Acropora abrotanoides is a species of acroporid coral found in Indo-Pacific waters from the Red Sea and the Gulf of Aden east to the East China Sea, Japan, the central Pacific Ocean and Australia. It is found in shallow coral reefs that are exposed to the action of strong waves, at depths up to 15 m. It is vulnerable to coral bleaching, disease and crown-of-thorns starfish. It is resistant to predation as it has well-developed radial corallite lips.

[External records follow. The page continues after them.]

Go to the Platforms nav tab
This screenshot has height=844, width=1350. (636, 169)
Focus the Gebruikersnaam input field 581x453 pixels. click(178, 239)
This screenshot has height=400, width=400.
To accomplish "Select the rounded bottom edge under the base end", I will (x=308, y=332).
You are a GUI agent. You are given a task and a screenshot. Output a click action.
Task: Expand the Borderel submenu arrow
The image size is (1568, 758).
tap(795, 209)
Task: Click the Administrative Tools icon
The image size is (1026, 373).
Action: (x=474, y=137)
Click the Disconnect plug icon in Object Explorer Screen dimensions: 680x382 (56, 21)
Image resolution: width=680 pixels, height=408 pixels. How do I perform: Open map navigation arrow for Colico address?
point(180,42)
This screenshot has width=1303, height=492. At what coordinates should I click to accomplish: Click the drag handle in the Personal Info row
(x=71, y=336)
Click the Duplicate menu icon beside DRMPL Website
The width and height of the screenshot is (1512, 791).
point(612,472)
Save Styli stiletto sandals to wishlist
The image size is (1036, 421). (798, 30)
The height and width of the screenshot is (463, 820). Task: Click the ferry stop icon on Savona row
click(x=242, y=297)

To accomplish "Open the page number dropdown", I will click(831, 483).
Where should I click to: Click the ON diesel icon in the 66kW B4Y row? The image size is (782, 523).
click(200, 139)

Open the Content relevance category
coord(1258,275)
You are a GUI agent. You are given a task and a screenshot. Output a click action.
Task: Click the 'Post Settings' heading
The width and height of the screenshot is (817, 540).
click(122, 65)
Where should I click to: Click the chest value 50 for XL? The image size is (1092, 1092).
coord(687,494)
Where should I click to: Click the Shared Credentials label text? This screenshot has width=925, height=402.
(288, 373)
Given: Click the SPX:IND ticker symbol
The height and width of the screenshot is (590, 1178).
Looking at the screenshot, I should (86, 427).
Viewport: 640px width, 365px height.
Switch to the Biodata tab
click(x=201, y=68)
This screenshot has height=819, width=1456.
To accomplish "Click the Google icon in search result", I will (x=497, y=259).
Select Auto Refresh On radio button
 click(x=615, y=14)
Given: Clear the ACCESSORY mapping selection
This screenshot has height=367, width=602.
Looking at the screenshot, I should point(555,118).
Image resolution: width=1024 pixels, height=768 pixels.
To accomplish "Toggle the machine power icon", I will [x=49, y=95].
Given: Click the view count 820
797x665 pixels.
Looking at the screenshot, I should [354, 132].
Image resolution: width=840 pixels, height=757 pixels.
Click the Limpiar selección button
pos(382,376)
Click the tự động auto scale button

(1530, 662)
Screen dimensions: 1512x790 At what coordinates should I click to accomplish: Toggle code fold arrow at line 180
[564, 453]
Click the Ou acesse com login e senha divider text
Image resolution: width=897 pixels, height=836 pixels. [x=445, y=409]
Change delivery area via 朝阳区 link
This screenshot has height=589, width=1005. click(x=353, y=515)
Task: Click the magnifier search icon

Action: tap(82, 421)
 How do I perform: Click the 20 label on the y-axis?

==Taxonomy and systematics==
Acropora abrotanoides was first described by Lamarck in 1816 as Madrepora abrotanoides. Acropora irregularis was formerly considered as a separate species, but is now considered as synonymous with Acropora abrotanoides.

==Description==
It occurs in colonies of fused branches growing across the seabed (prostrate) with vertical outer branches with diameters of up to 3 m; these can be table-shaped. In the centre of a colony, the branches are fused together—these can be either elongated or conical, sometimes with ends tapering to a point. Its branches contain both axial and radial corallites; radial corallites have been observed as elongated and axial corallites occur in varying numbers and are rasp-like or tubular in shape. Radial corallites have evolved to have well-developed tips preventing predation. It is green-grey or pink-brown in colour and is similar to Acropora pinguis, and Acropora robusta.

==Distribution==
Acropora abrotanoides is found from the Gulf of Aden and the Red Sea, through the Indian Ocean to the Pacific Ocean and the East China Sea, Australia, and Japan. It also occurs in the south-eastern Atlantic Ocean.

==Threats==
It is classed as a least concern species on the IUCN Red List, but it is believed that its population is decreasing, and it is listed under Appendix II of CITES. Figures of its population are unknown, but is likely to be threatened by the global reduction of coral reefs, the increase of temperature causing coral bleaching, climate change, human activity, the crown-of-thorns starfish (Acanthaster planci) and disease.